2011/09/21

川上弘美『パレード』『おめでとう』『椰子・椰子』『ざらざら』










体調が良くなくてソファで横になってばかりいたので、さらりと読める川上弘美を読もうと思って本棚から『パレード』を引き抜いた。

ページを開いて「あぁ、今の時代の本はデザインなんだなぁ」と思った。
この前に中村昌義さんを読んでいて、川上弘美さんの文章(出だしの1行)を見たら中村さんの方は絵画なんだと気付いた。中村さんの小説は絵画のうちでも佐藤哲三の絵のようだと感じた。

あっという間に『パレード』を読み終えて、それから『おめでとう』と『椰子・椰子』と『ざらざら』も読んだ。

読み続けていると「川上弘美は働く女子のための、妻子持ちと恋をしている女子のための、本だなぁ」と思う。
だいたいが女性が主人公だし、女の人が書く小説って感じがする。
女子ってこういうセンチメンタルなデザインが好きなのだ。
『パレード』や『おめでとう』や『ざらざら』は、どこがどうだとは言えないけれど、決定的に女子の小説だと思う。
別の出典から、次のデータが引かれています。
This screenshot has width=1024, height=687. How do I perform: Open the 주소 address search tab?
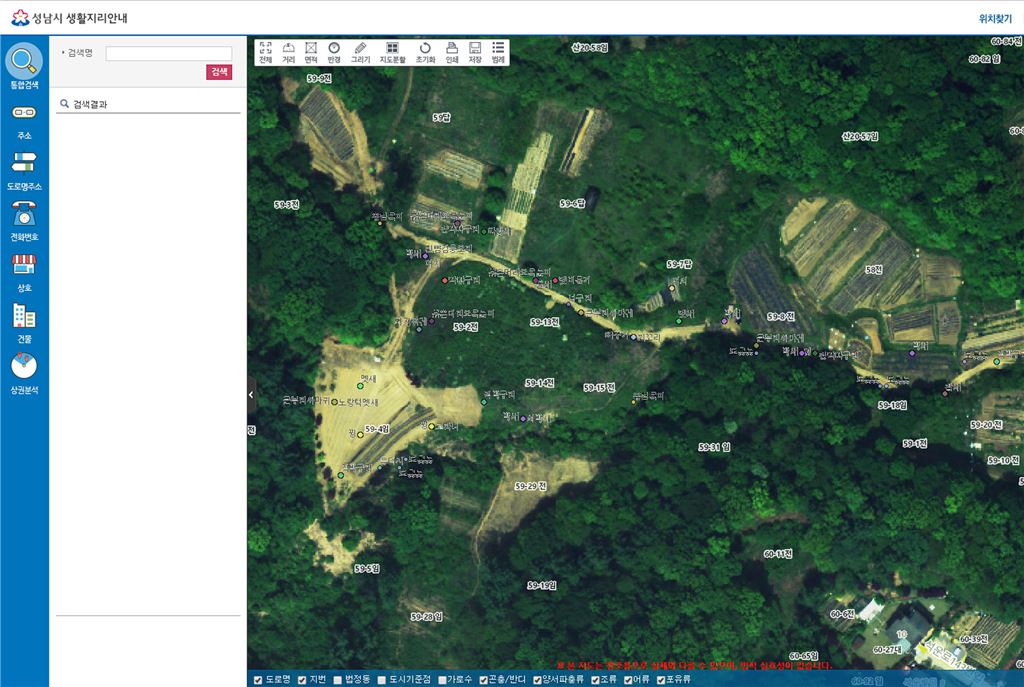click(x=24, y=121)
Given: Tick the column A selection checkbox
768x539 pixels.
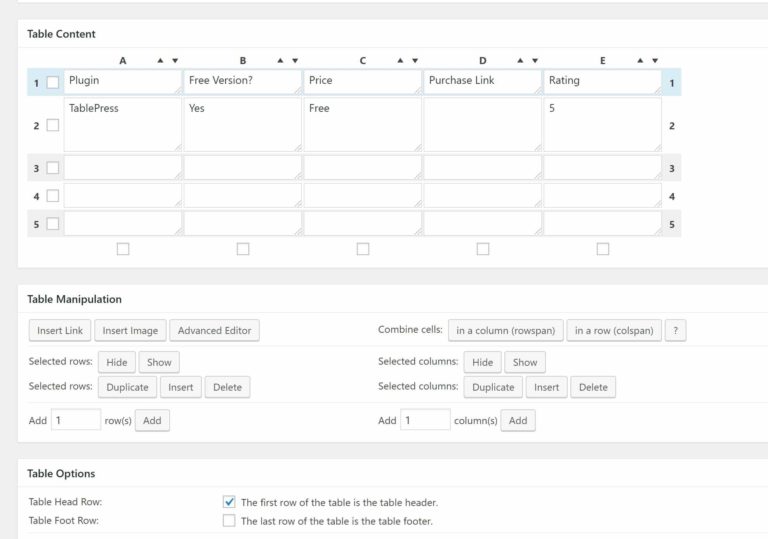Looking at the screenshot, I should 123,249.
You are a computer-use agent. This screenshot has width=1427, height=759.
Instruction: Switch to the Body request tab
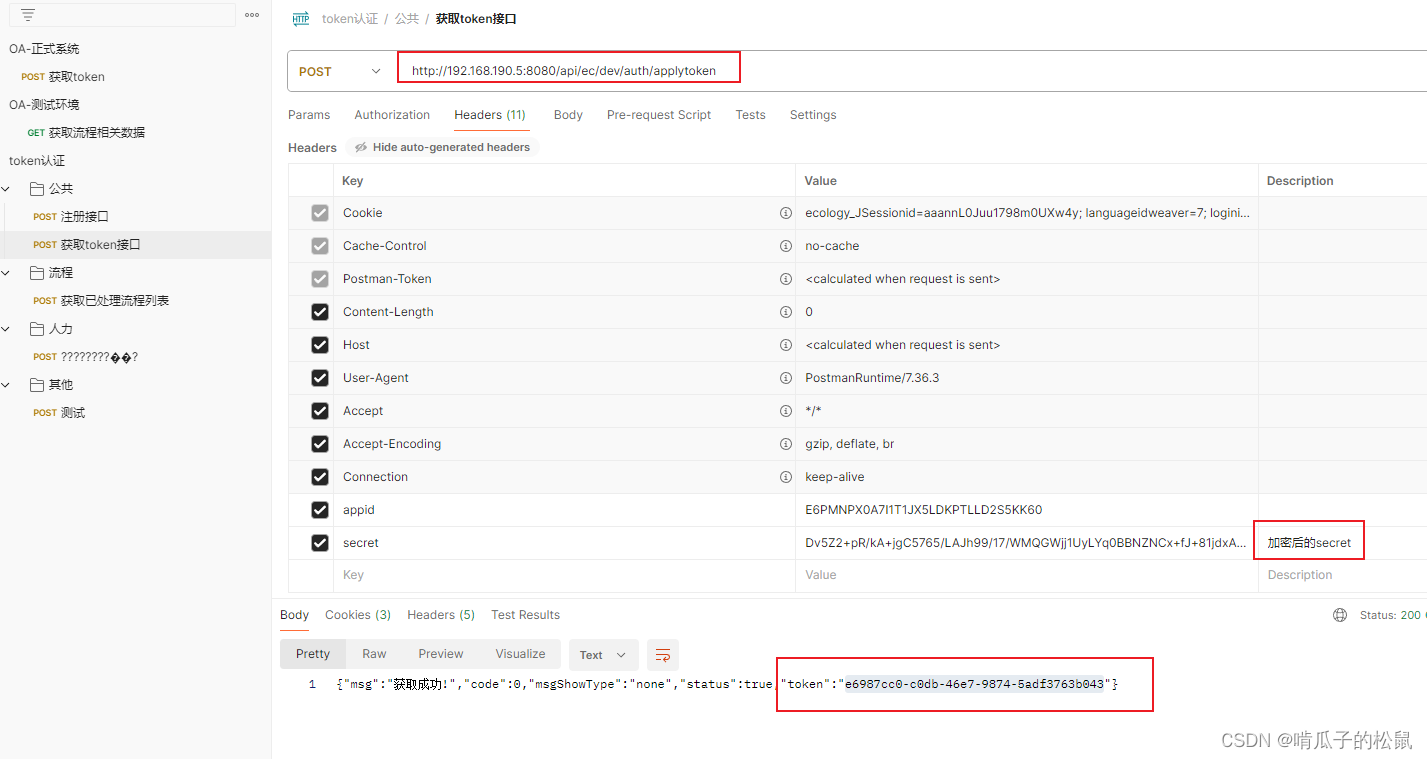click(x=568, y=115)
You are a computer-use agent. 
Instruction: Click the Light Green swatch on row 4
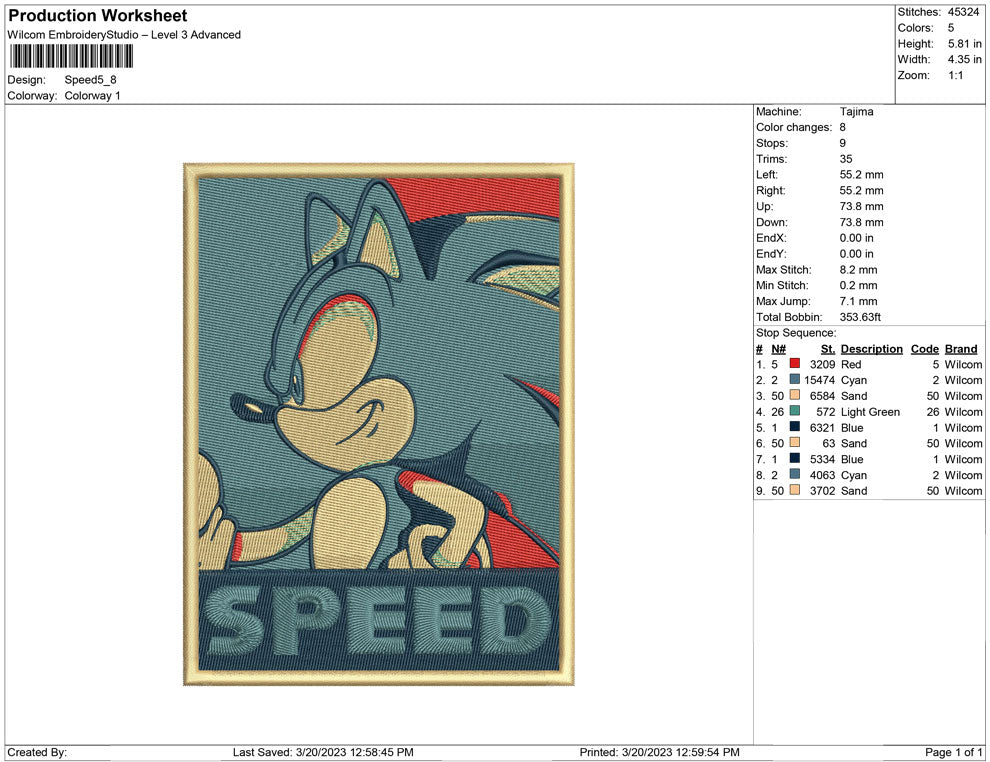point(795,412)
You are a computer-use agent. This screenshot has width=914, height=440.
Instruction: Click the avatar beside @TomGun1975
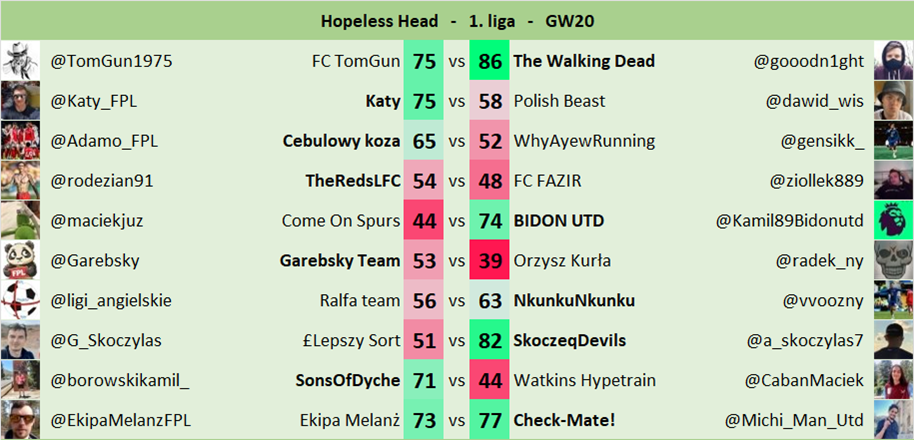pyautogui.click(x=20, y=61)

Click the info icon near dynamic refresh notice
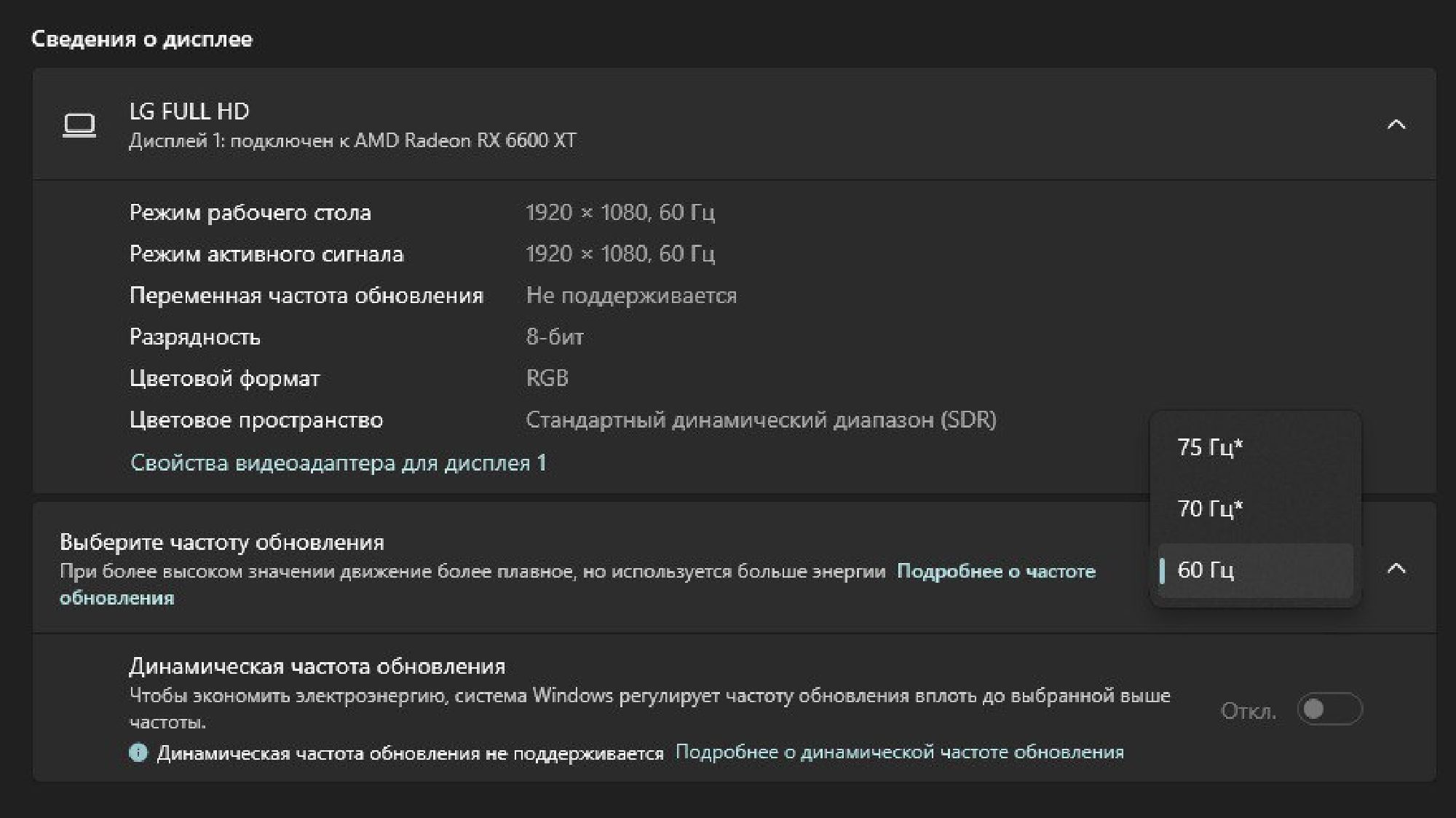138,752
『椰子・椰子』は、女子とか男性とかいうのはなく、どちらかといえば、他の川上作品が好きな女子は苦手なんじゃないかと思う。内田百閒風だから(解説で南伸坊さんもそう言っている)ちょっと毛色が違う。
私はその非現実的な夢のようなお話の中にも現実の色々な考えや捉え方が垣間見えて(つまり有り得ないお話自体が比喩という形になって成り立っているように感じるところが多々あって)、こういう川上さんの方が好きだしすごいなぁと思う。

『おめでとう』と『ざらざら』は短い話がいくつも入っている。本当にいろんな女子が出てくる。様々な年齢の様々な境遇の(とはいえ実はどの人も同じ人みたいにみんな感覚や感情や思考は似ているなのだけど)女子がいる。
だから女性ならたぶんなんとなく誰でも共感するように思える。色々な主人公がいるから、その誰かには読んでいる自分と似ている人を探せるような気がする。
たとえば、私なんかは、『おめでとう』に出てきた(この人は『ざらざら』にも出てくる)、時々少しお金になるイラストを描いて、時々全くお金にならない油を描く女の人に近しいものを感じた。それにまた、好きな人に会いたい会いたいと強く思うところとか、友達がおかまとか、そういうのも似ていると思う。

いっぺんに読んだら、大好きだった人をものすごく恋しくなった。